ESPN currently is making a big deal about the allegation that Saints G.M. Mickey Loomis was eavesdropping on the communications in which opposing coaches engaged during games. At first blush, however, the notion that Loomis would find value in hearing the play calls and other communications between the opponents’ coaches makes no sense.
As ESPN’s Bill Polian (pictured) said when asked to explain the edge that the Saints obtained doing this, “There’s something missing here. I don’t know what kind of competitive advantage you could get. Mickey would have to know the verbiage of every other opposing team in order to translate, and then he would have to do it instantly and find some way to communicate with his coaching staff, and get it down to the field in time to be useful. That would be very difficult to do, in my opinion.”
Polian’s right, and he has no natural incentive to help the team that beat his Colts for a Super Bowl that culminated a season in which bounties allegedly were used. If Loomis knew what the opposing coaches were saying, there would have been no way to translate that information into something that could be used to the Saints’ benefit.
Even if the conversations were being taped and later given to the coaching staff, there’s no way to take that information and turn it into anything that could be used in a future game.

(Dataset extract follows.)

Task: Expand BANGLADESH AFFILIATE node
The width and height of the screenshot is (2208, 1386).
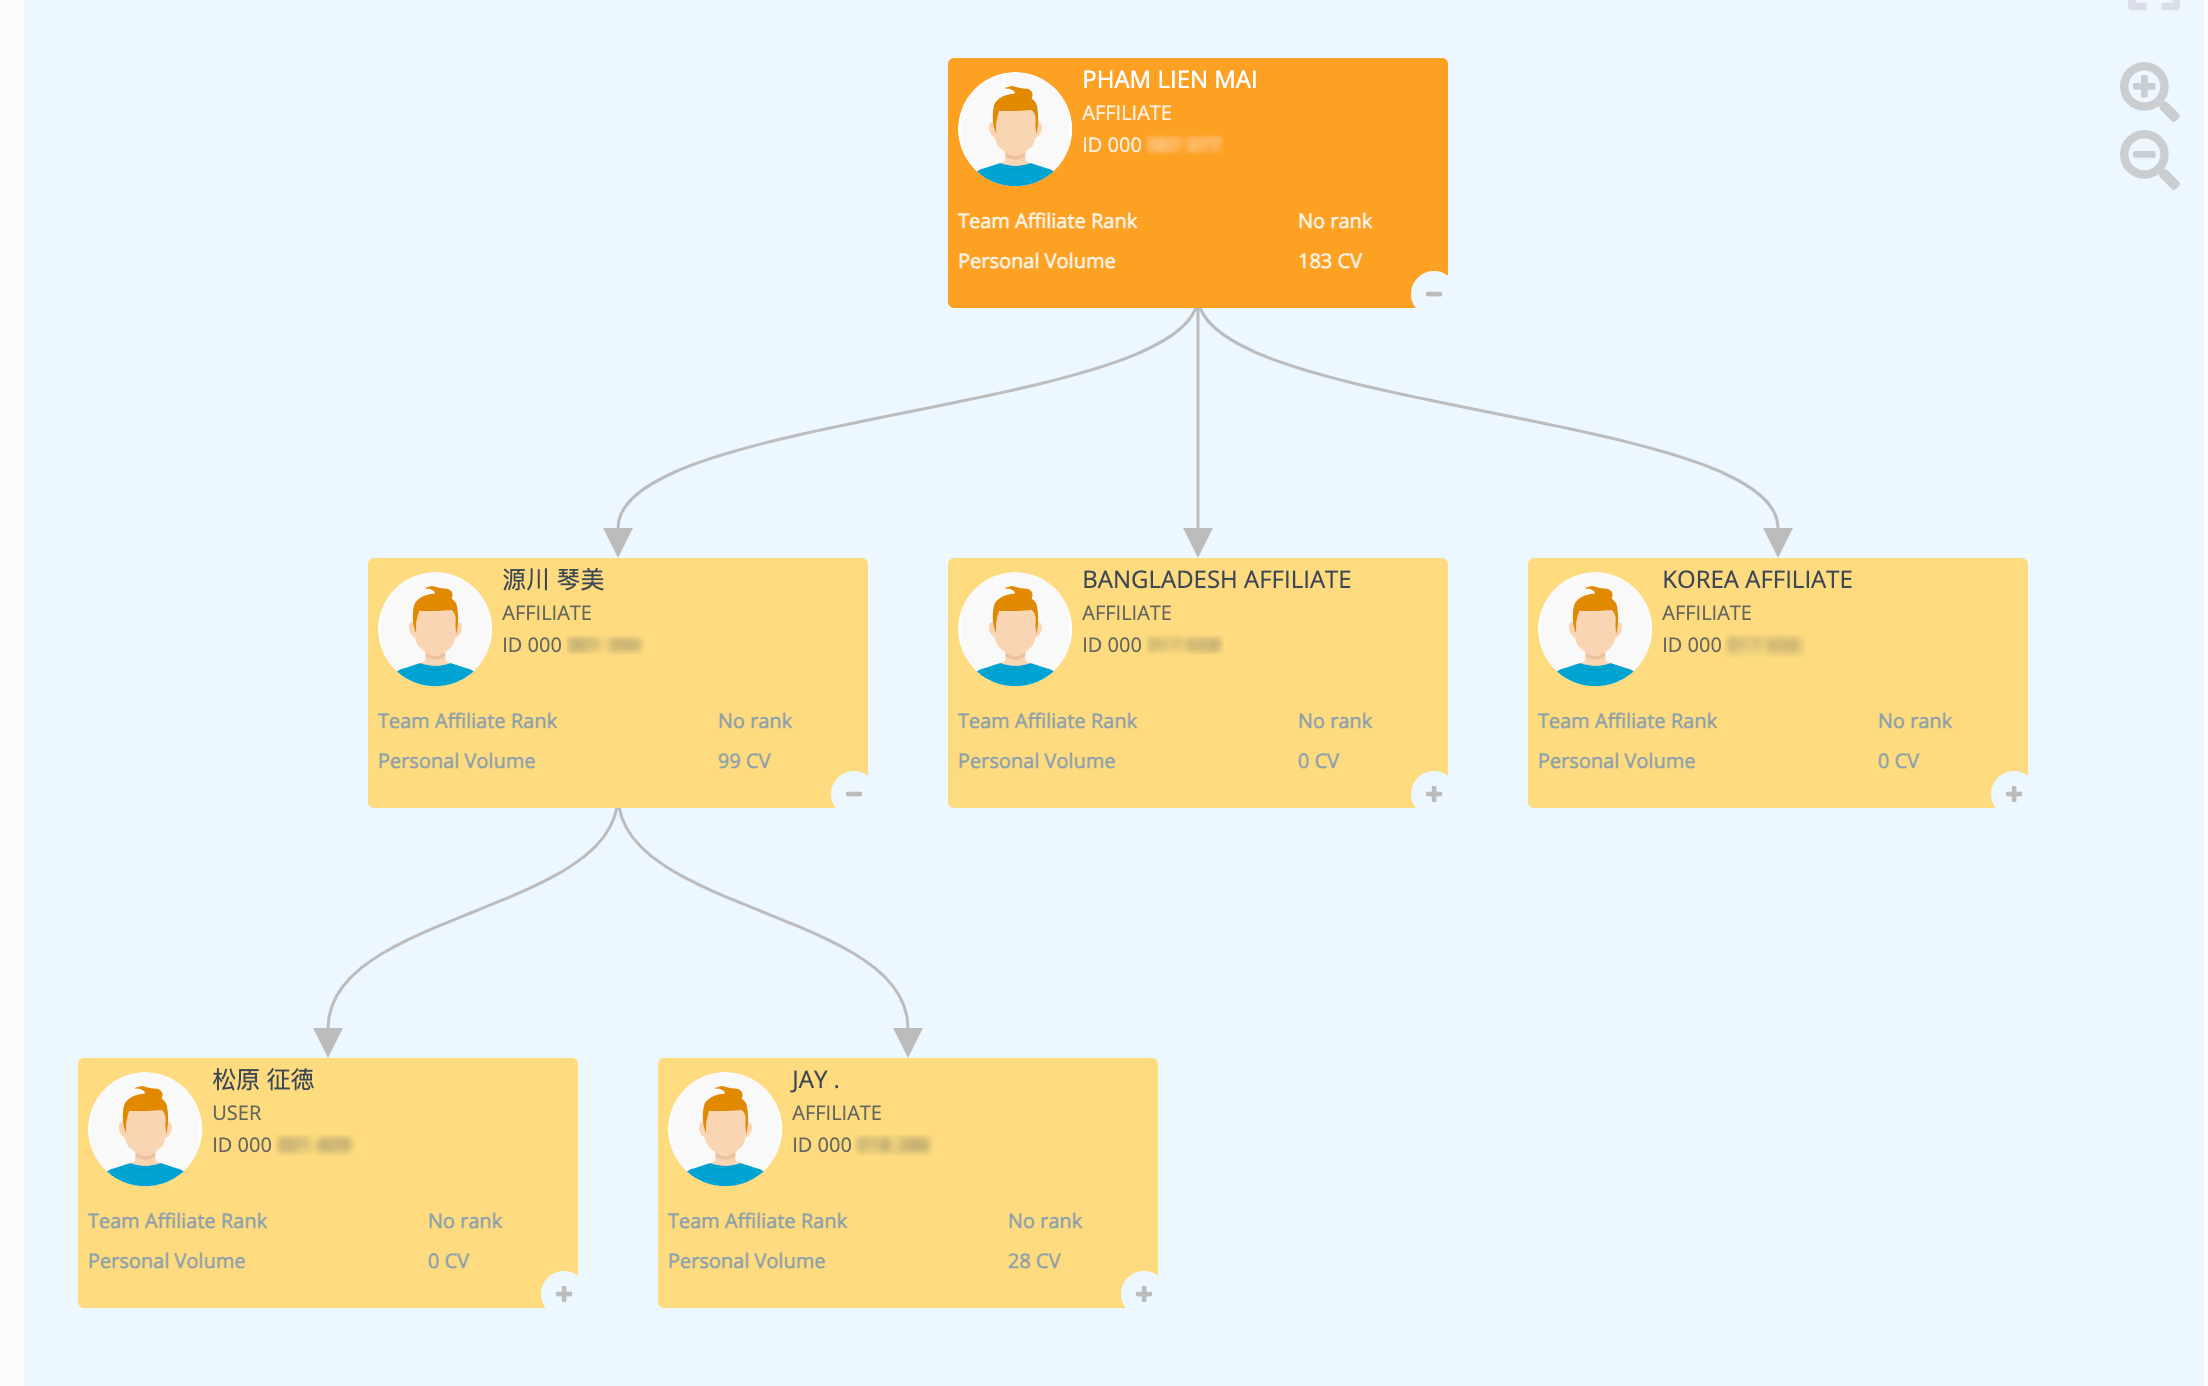Action: [x=1433, y=794]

That doesn’t mean the situation shouldn’t be fully investigated. But it would be ludicrous for Loomis to engage in a blatant violation of federal law if there was nothing to be gained by doing so.
UPDATE 4:34 p.m. ET: As ESPN’s Adam Schefter also pointed out on the air, Loomis isn’t “an Xs and Os evaluator, so it would be difficult for him to get that information down to somebody in a timely fashion when that’s not the language he’s accustomed to speaking. He’s accustomed to dealing with agents, doing contracts, managing the cap, finagling the roster, not dealing with play calls and Xs and Os.”